| Data in this exercise |
__________

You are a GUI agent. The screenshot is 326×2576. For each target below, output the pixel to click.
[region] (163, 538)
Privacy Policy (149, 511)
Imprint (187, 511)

__________

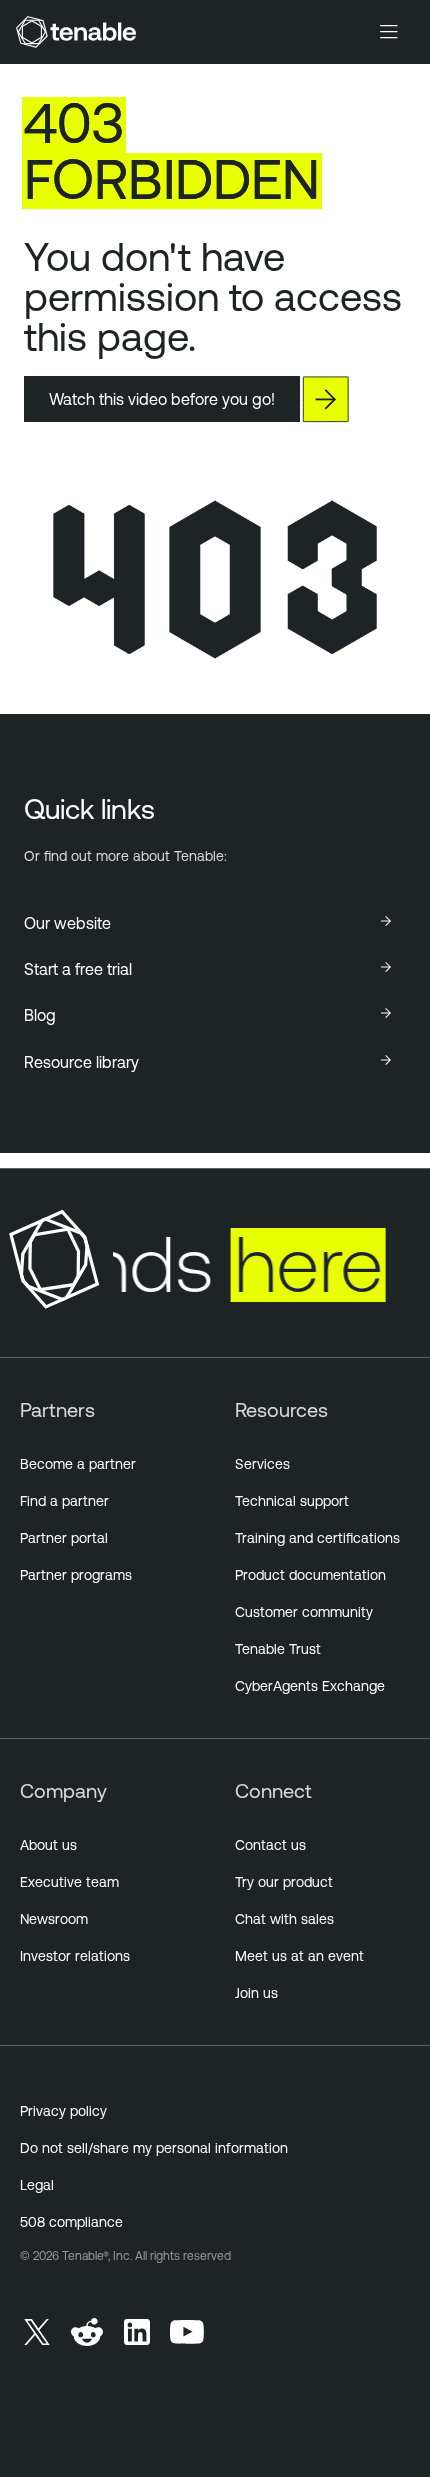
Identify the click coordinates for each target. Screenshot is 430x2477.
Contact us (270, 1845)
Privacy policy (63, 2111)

__________

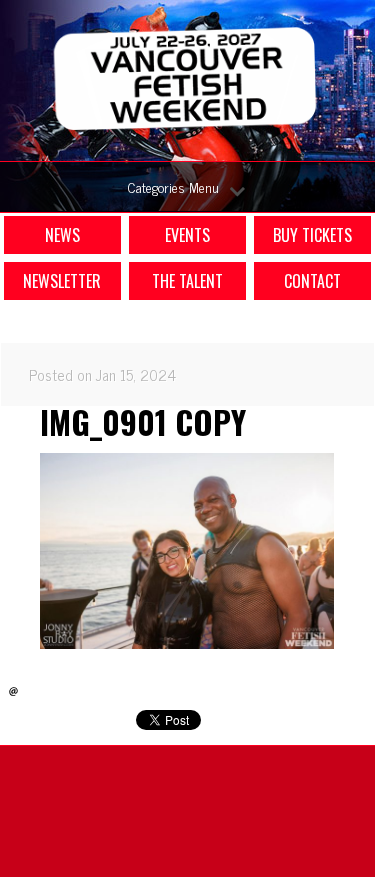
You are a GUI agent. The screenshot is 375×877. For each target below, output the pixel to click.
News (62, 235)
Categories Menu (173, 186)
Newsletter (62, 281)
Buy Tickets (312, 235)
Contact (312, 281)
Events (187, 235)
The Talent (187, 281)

__________

| Your instructions |
Which lines above run from the one containing "You are a GUI agent. The screenshot is 326×2576." down to the one containing "Imprint (187, 511)"? Repeat exactly those, both ends included, and nothing else.

| Answer to this task |
You are a GUI agent. The screenshot is 326×2576. For each target below, output the pixel to click.
[region] (163, 538)
Privacy Policy (149, 511)
Imprint (187, 511)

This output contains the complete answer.